■ **Petunjuk Tugas 1**
Tuliskan kembali secara persis bagian dari petikan tentang kebahagiaan, dimulai dari "Orang pun melakukan" dan diakhiri dengan "kebahagiaan. Itu saja.".
■ **Petunjuk Tugas 2**
Menurut petikan tentang kebahagiaan, tindakan apa saja yang mungkin menjadi kebahagiaan tersendiri bagi sebagian orang?

■ **Petikan yang Ditampilkan**
Orang pun melakukan banyak hal agar diri mereka sendiri bahagia dan mazel tov untuk mereka. Mungkin bagi sebagian orang menyumpah, merutuk, dan mengumpat adalah kebahagiaan tersendiri? Probably!
Saya, sih, bukan ingin jadi orang sinis dan sirik dengan kebahagiaan orang. Saya juga punya banyak impian yang mungkin sudah dijalani oleh jutaan orang di dunia ini. But that doesn’t matter at all. Mimpi tetap mimpi, impian tetap impian, bahkan walau sudah dijalani. Yang indah, alangkah baiknya ketika dijalani dengan kebahagiaan. Itu saja.

■ **Materi yang Disediakan**
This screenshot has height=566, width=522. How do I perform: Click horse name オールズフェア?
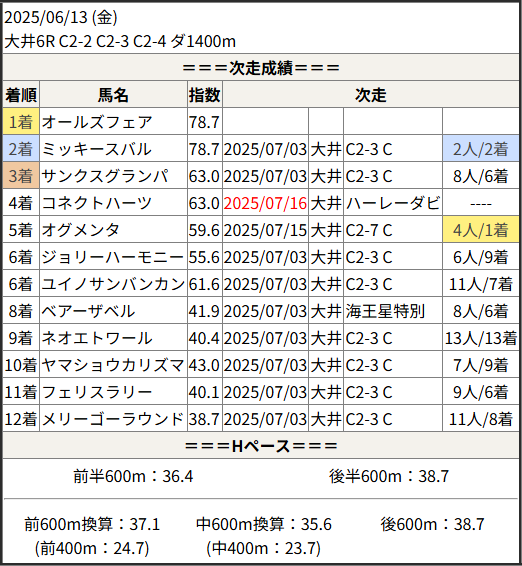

■ **Penyelesaian Soal 1**
Orang pun melakukan banyak hal agar diri mereka sendiri bahagia dan mazel tov untuk mereka. Mungkin bagi sebagian orang menyumpah, merutuk, dan mengumpat adalah kebahagiaan tersendiri? Probably!
Saya, sih, bukan ingin jadi orang sinis dan sirik dengan kebahagiaan orang. Saya juga punya banyak impian yang mungkin sudah dijalani oleh jutaan orang di dunia ini. But that doesn’t matter at all. Mimpi tetap mimpi, impian tetap impian, bahkan walau sudah dijalani. Yang indah, alangkah baiknya ketika dijalani dengan kebahagiaan. Itu saja.

■ **Penyelesaian Soal 2**
Menyumpah, merutuk, dan mengumpat.